• General – reference database
• Children’s genetic diseases database
• Cancer database

This project could be adopted by any cancer or disease research institute or any institution who could introduce a program where patients might be encouraged to contribute samples to build the databases. This could involve building both a public GGF library or database and a specialized database for the sponsor institution.

The GGF algorithm is able to analyze DNA and produce GGF motifs which are meaningful shapes as opposed to just statistical plots which are too ‘noisy’ to usefully classify into generic types for ‘technical analysis’. For instance, technical analysis in the stock market involves classifying statistical plots into generic shapes such as ‘candlesticks patterns’. One article lists 16 candlestick patterns analyzed into shape, shadow, tails ,direction, range, frequency of movement with colour coding for price up down etc. Distinct patterns are even given names including three line strike, two black gapping, three black crows, evening star, and abandoned baby (per www.investopedia.com ). Some genetic software does the same ie produce patterns from DNA that are able to be classified for reference such as GraphClust which clusters DNA patterns for this purpose (described in the following extract). However as is explained below GGF has greater utility for DNA analysis using a library of GGF generic patterns obtained from prior GGF compilations.

The following extract from our patent application explains:

The GGF Algorithm “is a new method designed to extract and recognize patterns related to the geometries of DNA that may reflect transcription outcomes to portray or map DNA sequences visually which will allow new ontologies of DNA or protein structure to be created. The GGF method is intended to allow new techniques of image and signal processing to be utilized to enhance existing DNA or protein libraries or databases which have higher recognition signatures amenable to better classification methods and query systems. GGF images and motifs can provide superior signatures and motifs to existing graphical representations of DNA or other coding macromolecules which are designed to greatly improve interpretation, analysis and understanding of genomic data. For example, GGF produces meaningful images in non coding intergenic zones of DNA providing new images that could provide a basis for discovering new gene expression mechanisms, evolutionary insights or epigenetic features otherwise unseen.

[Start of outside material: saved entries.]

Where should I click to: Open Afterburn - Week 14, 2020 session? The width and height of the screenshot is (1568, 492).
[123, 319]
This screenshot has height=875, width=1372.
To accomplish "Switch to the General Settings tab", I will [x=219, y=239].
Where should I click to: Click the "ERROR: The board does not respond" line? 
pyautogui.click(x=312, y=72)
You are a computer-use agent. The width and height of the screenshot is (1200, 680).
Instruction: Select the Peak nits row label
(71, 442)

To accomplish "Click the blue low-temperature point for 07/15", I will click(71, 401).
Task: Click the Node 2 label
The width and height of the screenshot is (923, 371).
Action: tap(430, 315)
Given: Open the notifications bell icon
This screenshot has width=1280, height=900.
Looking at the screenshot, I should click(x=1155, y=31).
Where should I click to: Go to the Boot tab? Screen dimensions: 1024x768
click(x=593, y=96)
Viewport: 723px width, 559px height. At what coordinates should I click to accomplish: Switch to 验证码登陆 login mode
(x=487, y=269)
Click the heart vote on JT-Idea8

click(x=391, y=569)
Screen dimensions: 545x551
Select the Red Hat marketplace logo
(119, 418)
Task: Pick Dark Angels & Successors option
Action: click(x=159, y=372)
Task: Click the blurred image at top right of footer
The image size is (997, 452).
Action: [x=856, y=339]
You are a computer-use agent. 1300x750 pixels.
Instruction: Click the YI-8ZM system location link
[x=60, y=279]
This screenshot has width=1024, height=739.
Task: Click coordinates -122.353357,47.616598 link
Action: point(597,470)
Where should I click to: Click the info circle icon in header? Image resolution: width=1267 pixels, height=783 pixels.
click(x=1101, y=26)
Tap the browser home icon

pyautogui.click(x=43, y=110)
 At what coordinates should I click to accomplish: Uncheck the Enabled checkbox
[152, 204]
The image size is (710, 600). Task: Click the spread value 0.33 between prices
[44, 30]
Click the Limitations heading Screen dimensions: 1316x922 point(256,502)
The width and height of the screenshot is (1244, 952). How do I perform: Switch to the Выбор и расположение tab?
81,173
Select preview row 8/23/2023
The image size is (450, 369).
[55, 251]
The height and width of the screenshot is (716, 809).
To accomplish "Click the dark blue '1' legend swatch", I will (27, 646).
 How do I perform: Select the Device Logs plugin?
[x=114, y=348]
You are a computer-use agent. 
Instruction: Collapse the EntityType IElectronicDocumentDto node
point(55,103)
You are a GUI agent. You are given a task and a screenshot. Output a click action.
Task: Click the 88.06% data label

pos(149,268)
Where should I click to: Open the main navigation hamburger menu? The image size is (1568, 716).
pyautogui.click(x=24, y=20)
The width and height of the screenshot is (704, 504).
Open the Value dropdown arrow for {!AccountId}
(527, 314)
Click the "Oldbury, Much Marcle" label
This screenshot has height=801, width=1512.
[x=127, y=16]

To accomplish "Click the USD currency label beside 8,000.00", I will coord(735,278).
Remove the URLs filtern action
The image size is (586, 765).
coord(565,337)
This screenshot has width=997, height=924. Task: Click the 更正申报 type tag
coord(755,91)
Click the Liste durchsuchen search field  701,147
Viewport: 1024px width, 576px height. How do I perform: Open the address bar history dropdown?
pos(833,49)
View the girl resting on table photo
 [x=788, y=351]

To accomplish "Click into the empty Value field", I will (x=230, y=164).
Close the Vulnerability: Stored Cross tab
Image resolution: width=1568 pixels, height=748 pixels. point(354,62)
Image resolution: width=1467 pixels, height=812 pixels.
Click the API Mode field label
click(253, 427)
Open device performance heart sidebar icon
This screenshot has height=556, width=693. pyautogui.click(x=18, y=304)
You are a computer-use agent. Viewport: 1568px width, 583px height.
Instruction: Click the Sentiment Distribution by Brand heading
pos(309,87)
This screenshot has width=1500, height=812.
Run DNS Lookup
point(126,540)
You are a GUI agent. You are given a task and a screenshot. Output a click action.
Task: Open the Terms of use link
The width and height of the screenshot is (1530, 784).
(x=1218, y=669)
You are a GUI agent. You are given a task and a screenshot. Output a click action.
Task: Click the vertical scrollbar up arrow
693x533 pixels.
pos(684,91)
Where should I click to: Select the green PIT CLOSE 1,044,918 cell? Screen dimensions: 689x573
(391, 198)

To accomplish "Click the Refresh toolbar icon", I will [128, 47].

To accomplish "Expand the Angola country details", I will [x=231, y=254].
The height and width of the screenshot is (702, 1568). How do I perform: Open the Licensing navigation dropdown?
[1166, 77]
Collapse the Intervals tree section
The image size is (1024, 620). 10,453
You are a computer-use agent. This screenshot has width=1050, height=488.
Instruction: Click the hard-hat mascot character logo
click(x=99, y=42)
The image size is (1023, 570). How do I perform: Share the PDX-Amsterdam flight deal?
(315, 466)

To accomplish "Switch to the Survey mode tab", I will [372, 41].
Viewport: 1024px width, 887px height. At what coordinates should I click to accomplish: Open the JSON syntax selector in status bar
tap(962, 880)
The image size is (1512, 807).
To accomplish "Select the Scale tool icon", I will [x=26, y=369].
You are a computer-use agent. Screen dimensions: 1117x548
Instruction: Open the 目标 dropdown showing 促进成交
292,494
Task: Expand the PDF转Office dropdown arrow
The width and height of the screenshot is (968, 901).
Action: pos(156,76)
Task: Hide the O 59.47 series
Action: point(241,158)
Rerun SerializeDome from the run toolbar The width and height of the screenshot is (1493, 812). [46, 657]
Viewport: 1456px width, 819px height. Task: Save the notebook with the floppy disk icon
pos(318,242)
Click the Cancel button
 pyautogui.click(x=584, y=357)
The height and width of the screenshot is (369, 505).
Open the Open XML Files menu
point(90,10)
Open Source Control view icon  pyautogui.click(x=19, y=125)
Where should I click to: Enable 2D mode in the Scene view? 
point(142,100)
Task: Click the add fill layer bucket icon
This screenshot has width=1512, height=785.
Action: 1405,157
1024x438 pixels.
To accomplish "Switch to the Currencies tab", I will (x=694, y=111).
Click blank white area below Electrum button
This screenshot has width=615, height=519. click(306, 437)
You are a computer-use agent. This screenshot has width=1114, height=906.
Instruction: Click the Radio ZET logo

The Wu Kabat variability plots can gauge non randomness whilst the GGF can not only indicate non randomness but produce meaningful motifs or signatures in clear images that can include generic motifs that may lead to matching other sequences which may be otherwise be difficult to match e.g. where substantial ‘noise’ obscures a generic or matched sequence. This is because GGF is not matching similar DNA sequences but producing motifs or signatures that can be compared. These sequences may be quite different but the image of the motifs are similar giving perhaps the only way to link the two loci of DNA under study. Thus, the GGF can provide solutions to the increasing problems of massive amounts of raw code derived from sequences.

To take one example of a graphical method which specifically analyses a type of DNA sequence representing clusters of non coding RNA sequences, the method is described in an article :Heyne S, Costa F, Rose D, Backofen R. GraphClust: alignment-free structural clustering of local RNA secondary structures. Bioinformatics. 2012 Jun 15;28(12):i224-32. doi: 10.1093/bioinformatics/bts224.

In that article the authors refer to applying their Cluster graph method too >220,000 sequence fragments to obtain a “small number of probable, but sufficiently different, structures for each RNA sequence. We then encode each structure as a labelled graph preserving all information about the nucleotide type and the bond type …in this way a sequence’s structure is represented as a graph with several disconnected components. We could now compute the similarity between the representative graphs using a graph kernel.” By use of various matching techniques such as ‘nearest neighbour’, covariance and refinement analysis and so on matches between the sample sequence and the target sequence can be made.

The GGF method has a new inventive step beyond methods such as Clust Graph because whilst the Clust Graph is a statistical visualization method designed to produce graphical non recursive representations merely aiding statistical correlation between the sample sequence and the target sequence, the GGF method is more than a statistical visualization method in that it contains recursive, geometrical and formatting features designed to model actual possible biological processes such as possible manner in which the recursive generation of polypeptides which fold occur or the possible manner in which micro or macro molecules tile into a macromolecule or tissues of the body and so on. Generating processes in the genome and proteome are known to be recursive and so recursive representations better model biological processes.”

[1] Heyne S, Costa F, Rose D, Backofen R.  GraphClust: alignment-free structural clustering of local RNA secondary structures.  Bioinformatics. 2012 Jun 15;28(12):i224-32. doi: 10.1093/bioinformatics/bts224.